Description of the task
Using the records below, transcribe exactly only the lines from the one with "You are a GUI" through the end, both included, and drop every picture.

[Saved entries]
== Segment start ==
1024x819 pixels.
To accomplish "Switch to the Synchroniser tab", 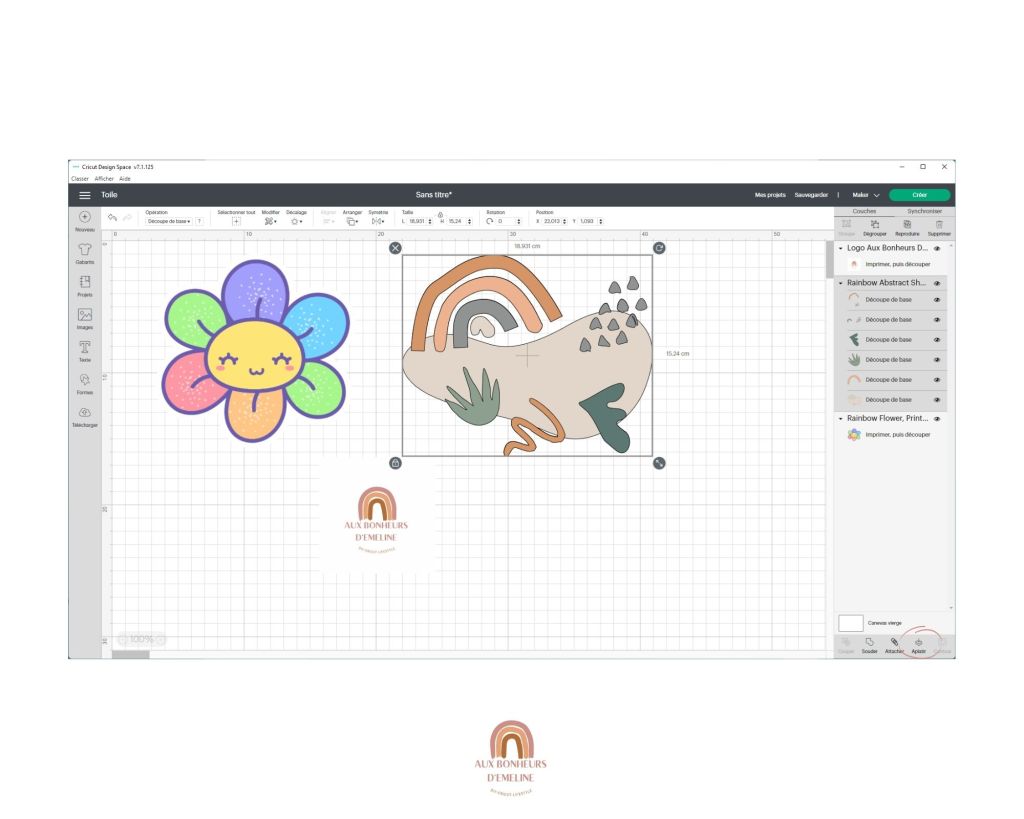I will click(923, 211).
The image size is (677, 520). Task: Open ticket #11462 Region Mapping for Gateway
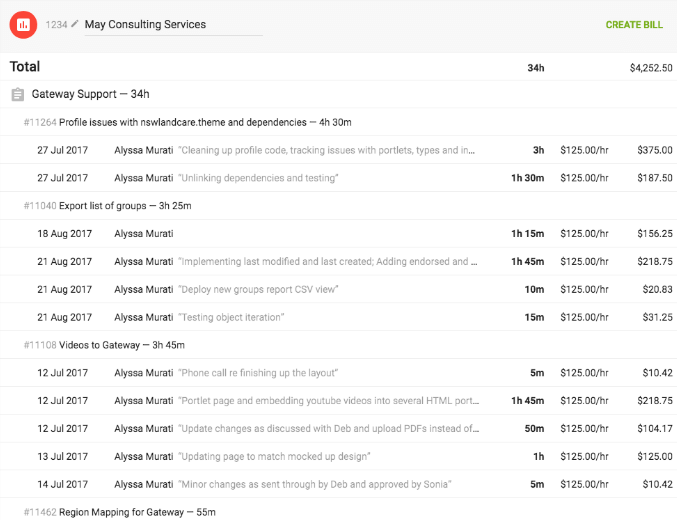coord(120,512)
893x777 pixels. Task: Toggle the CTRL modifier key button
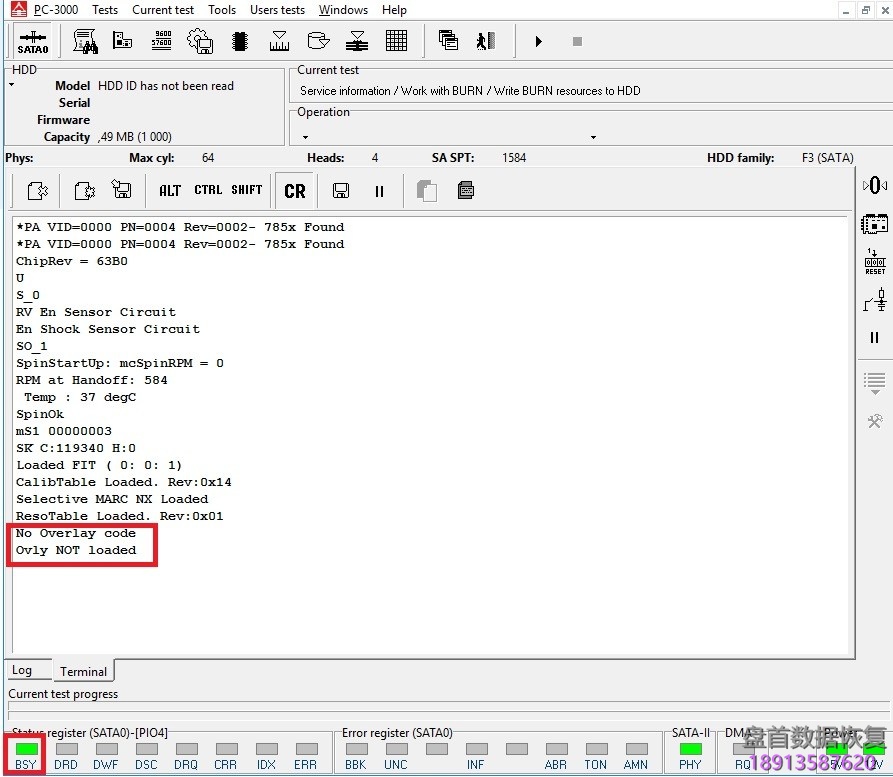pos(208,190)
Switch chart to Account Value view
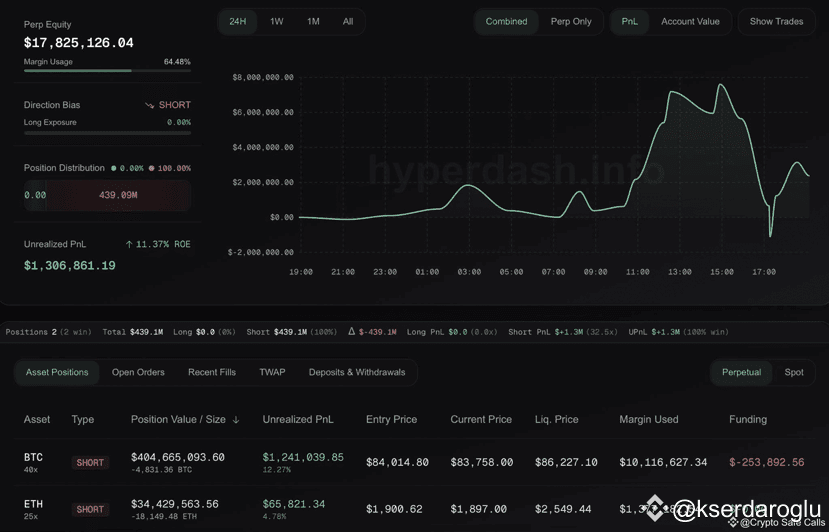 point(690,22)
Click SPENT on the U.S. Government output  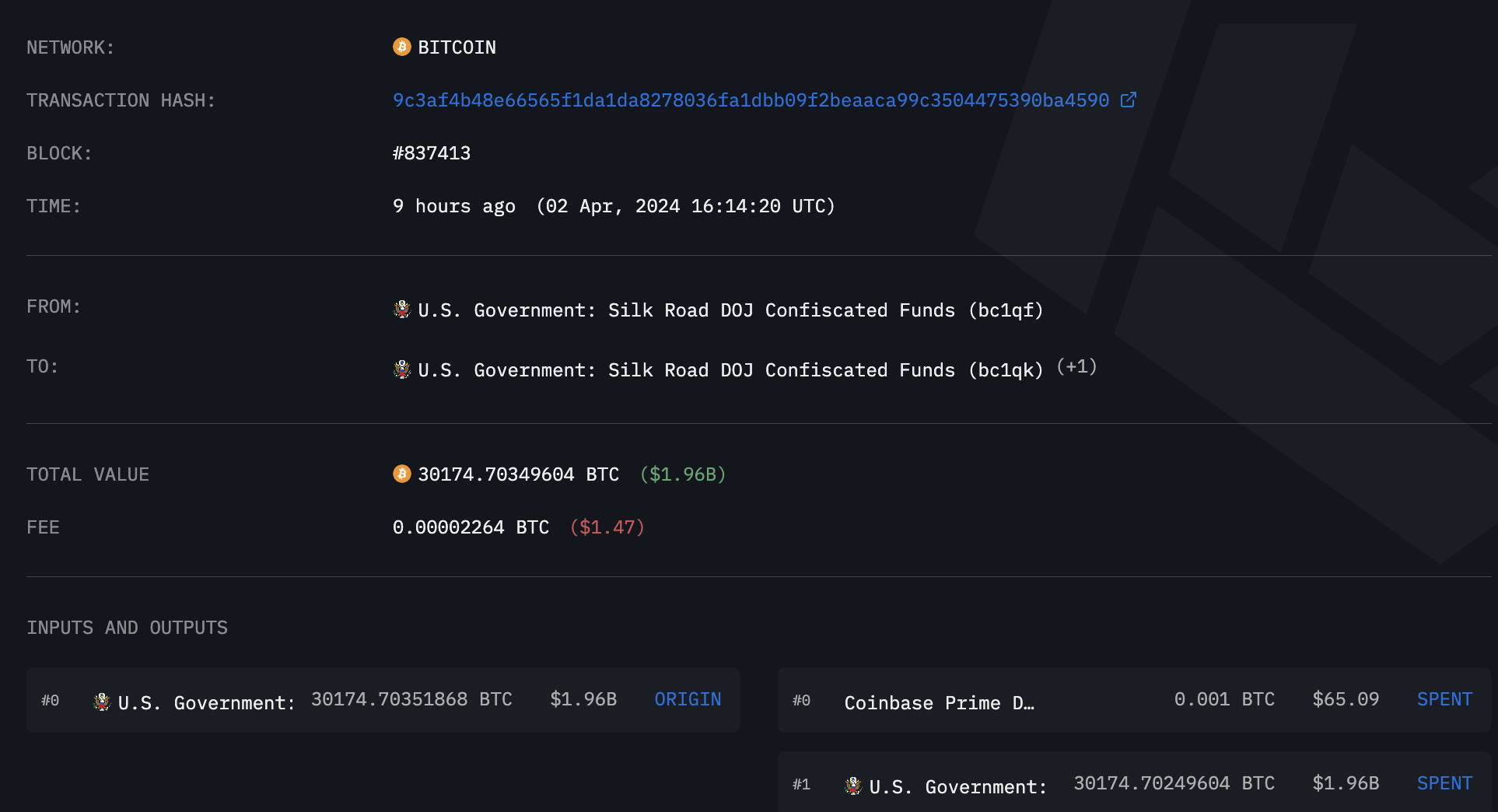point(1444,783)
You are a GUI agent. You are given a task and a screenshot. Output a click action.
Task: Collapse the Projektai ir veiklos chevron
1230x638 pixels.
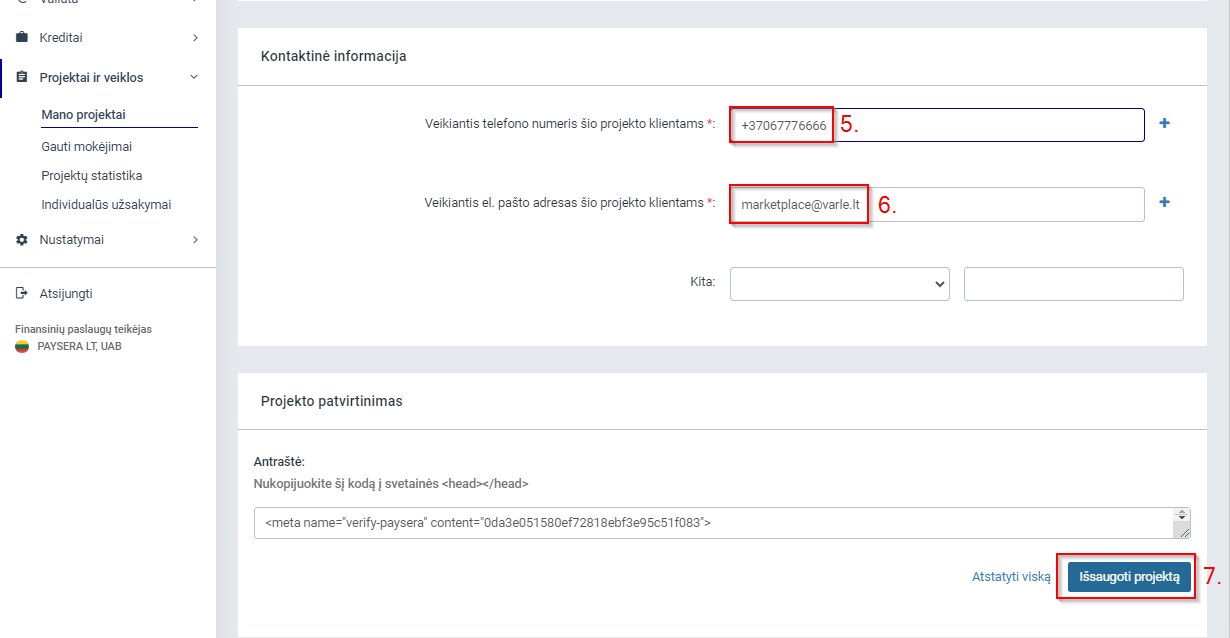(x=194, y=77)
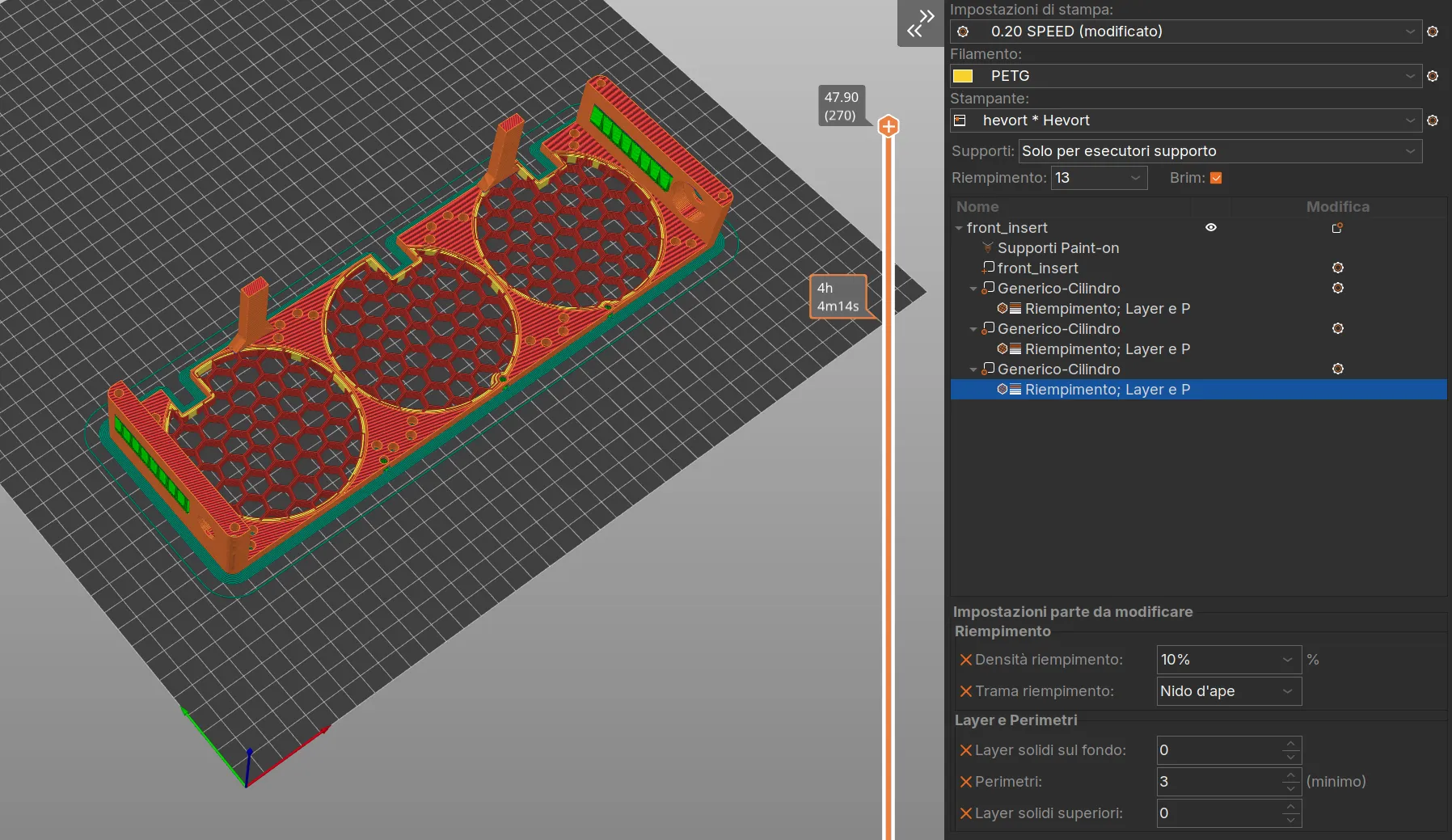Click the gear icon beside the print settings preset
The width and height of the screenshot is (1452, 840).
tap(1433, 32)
== Segment end ==
Answer to the exercise
You are a GUI agent. You are given a task and a screenshot. Output a click action.
Task: Collapse the Projektai ir veiklos chevron
1230x638 pixels.
(x=194, y=77)
Click the gear icon beside the print settings preset
The width and height of the screenshot is (1452, 840).
tap(1433, 32)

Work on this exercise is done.